Blurb
Vivian Tanjaya jatuh cinta sejak duduk di bangku sekolah pada guru geografinya, Pontius Bhre Nareswara. Lelaki itu hangat, cerdas, formal tapi lucu, dan selalu memanggil dirinya sendiri dengan "saya". Vivi mengira perasaan itu cuma naksir remaja, sesuatu yang akan hilang bersama kelulusan dan waktu.
Ternyata tidak.
Hidup justru terus mempertemukan mereka. Bhre kembali hadir sebagai dosennya saat Vivi kuliah di jurusan komunikasi, lalu bertahun-tahun kemudian sebagai senior sekaligus rekan kerja di Felicity Narrative & Research, perusahaan konsultan riset media tempat mereka bekerja. Nama yang dulu hanya ia tulis diam-diam di sudut buku kini menjadi nama yang muncul di email kantor, ruang rapat, revisi laporan, dan obrolan kecil sepulang lembur.

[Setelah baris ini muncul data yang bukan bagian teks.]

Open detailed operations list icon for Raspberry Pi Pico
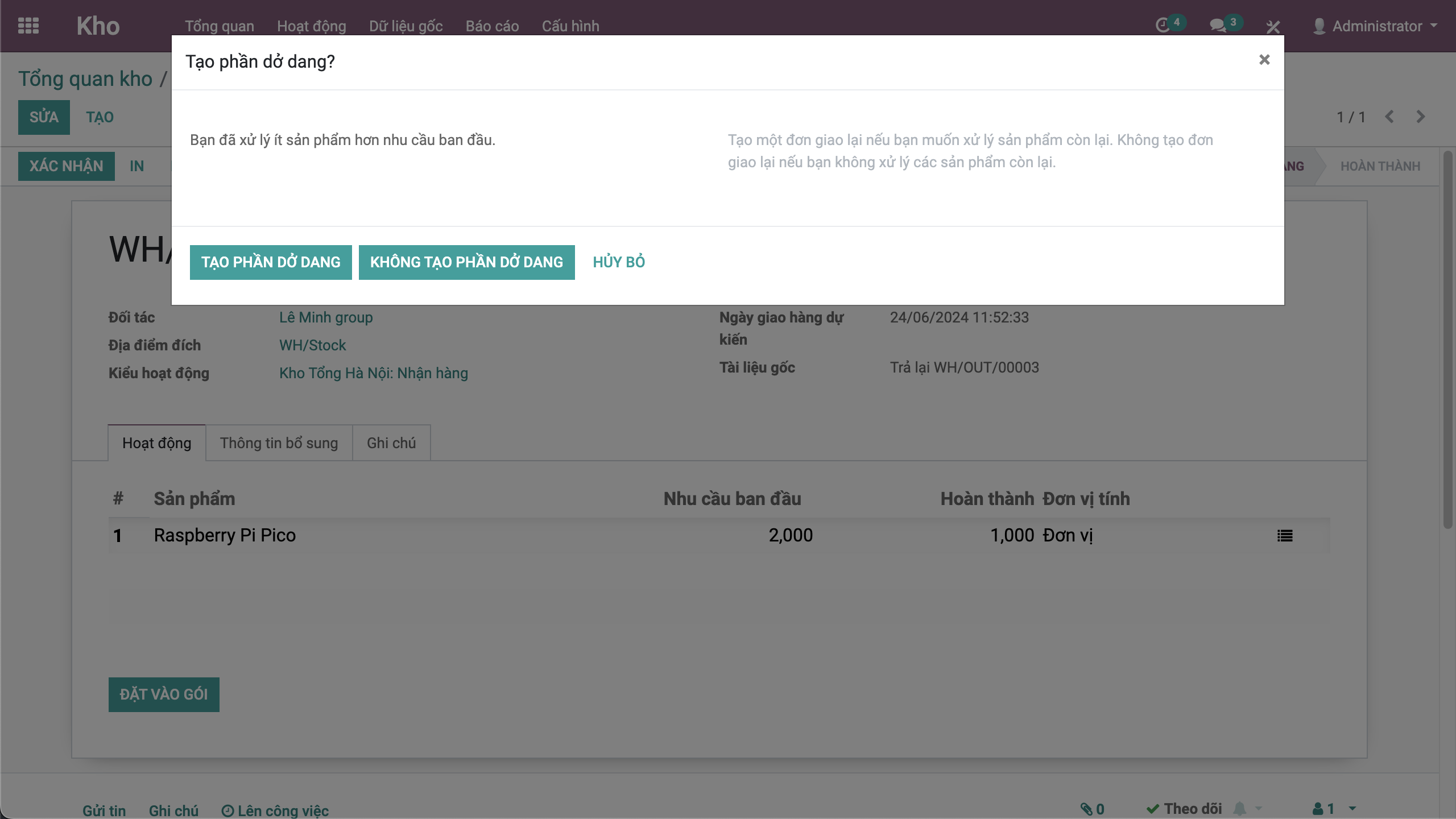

Hanya saja, hidup tidak berhenti berjalan untuk Bhre. Ia bukan lagi guru muda yang ringan dan mudah dikagumi dari jauh. Ia telah menikah, membangun hidupnya sendiri, memikul tanggung jawab, kelelahan, dan luka yang tidak semua orang bisa lihat.
Dan di situlah kegalauan Vivi tumbuh. Bahwa cintanya tidak hilang, tetapi ia tahu dirinya tidak berada di posisi untuk meminta apa pun.
Maka ia memilih diam. Ia menyelipkan debarannya di balik pekerjaan, kopi kantor, presentasi klien, peta-peta riset, dan candaan receh di sela lembur; menyembunyikan perasaannya di antara spreadsheet, revisi proposal, serta tawa yang terdengar biasa saja. Ia belajar mencintai dari jauh, dengan cara yang tidak mengganggu siapa pun, terutama kehidupan lelaki yang ia cintai.
Kadang, hatinya bertanya, apakah cinta yang tidak mungkin tetap boleh ada? Dan apakah kebahagiaan harus selalu berarti memiliki?
Bagi Vivi, jawabannya sederhana dan rumit sekaligus, yaitu melihat Bhre dari dekat, bekerja bersama, mendengar suara laki-laki itu memanggil namanya setiap hari, lalu menyebut nama Bhre diam-diam di dalam doa. Begini saja sudah bahagia.